25 nouveaux investissements à la clôture de 2017

La SATT a clôturé l’année 2017 avec 25 nouveaux investissements de maturation dont 12 projets validés à l’automne.

L’Institut Charles Gerhard (ICGM – Université de Montpellier, CNRS, ENSCM) est à l’origine de deux de ces douze projets : le projet GREEN-SAILING qui vise à développer une gamme de résines époxy biosourcées et des matériaux composites innovants à destination de l’industrie nautique et un second projet concernant des nano-composites permettant la délivrance contrôlée de monoxyde d’azote.

C’est à l’Institut d’Electronique et des Systèmes (IES – Université de Montpellier, CNRS) que deux autres nouveaux projets seront prochainement maturés : SPYBOX, concentrateur de données permettant le suivi et le contrôle à distance de marchandises palettisées et LedsClipS, capteur de gaz employant plusieurs modules à LEDs infrarouges sérialisables pour la régulation de moteur à gaz.
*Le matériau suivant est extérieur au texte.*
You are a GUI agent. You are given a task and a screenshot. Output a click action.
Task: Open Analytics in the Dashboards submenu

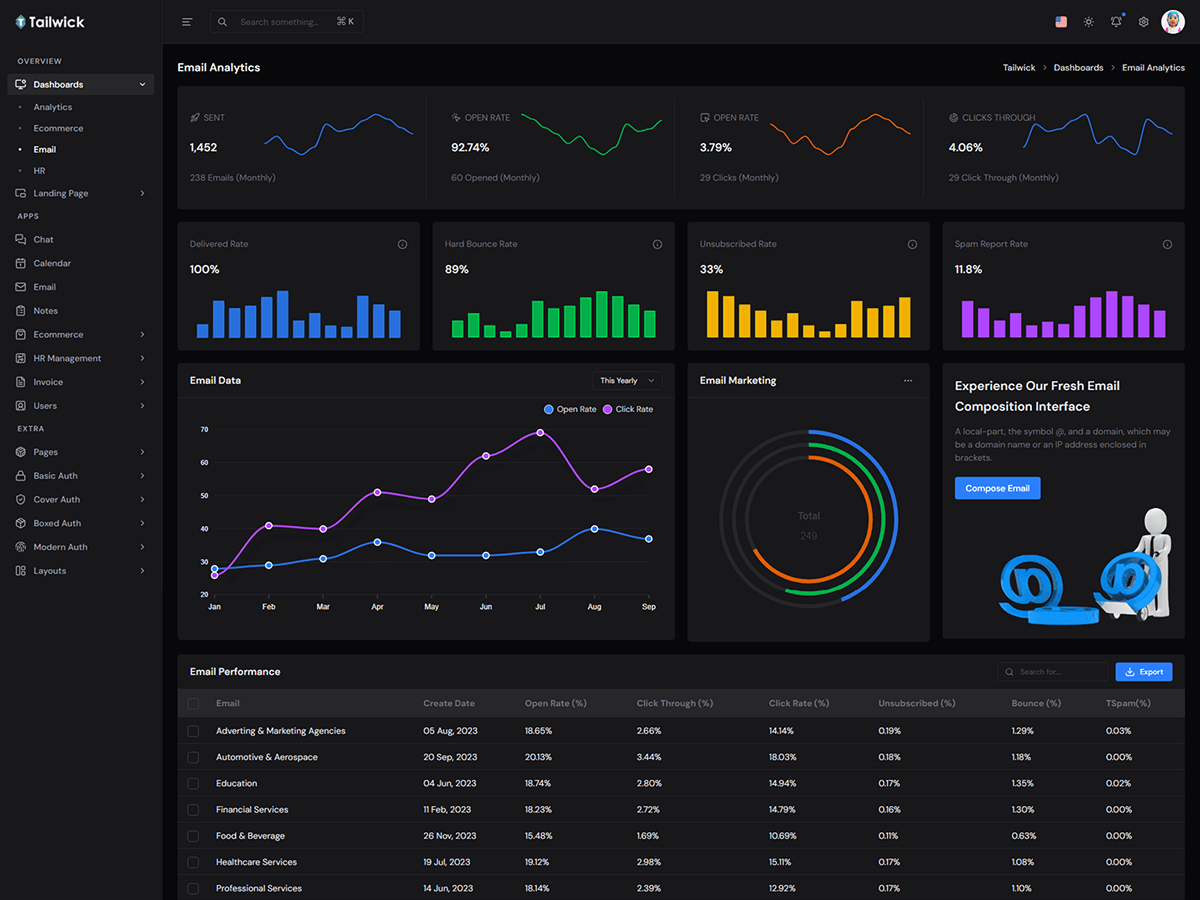53,107
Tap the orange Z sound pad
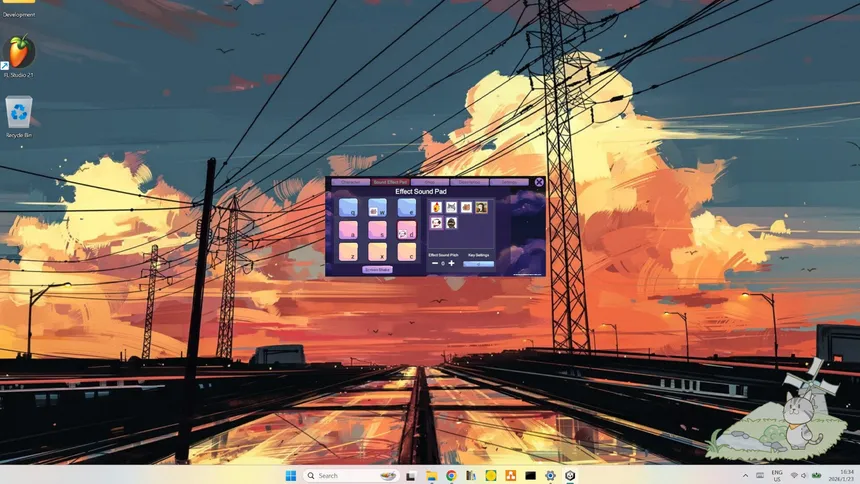 pos(348,252)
« Improve ALD/CVD » qui s’appuie sur les travaux de recherche de l’Institut Européen des Membranes (IEM – CNRS, Université de Montpellier, ENSCM) a pour ambition de minimiser la consommation de précurseurs et de limiter les dépôts de particules dans les réacteurs ALD/CVD (Atomic Layer Deposition / Chemical Vapor Deposition). L’IEM est aussi impliqué aux côtés de l’Institut des Neurosciences de Montpellier (INM – INSERM, Université de Montpellier) dans un projet de validation d’un dispositif innovant de culture cellulaire en trois dimensions permettant de mettre en évidence l’inefficacité ou la toxicité des composés le plus tôt possible dans le processus de développement de nouveaux médicaments.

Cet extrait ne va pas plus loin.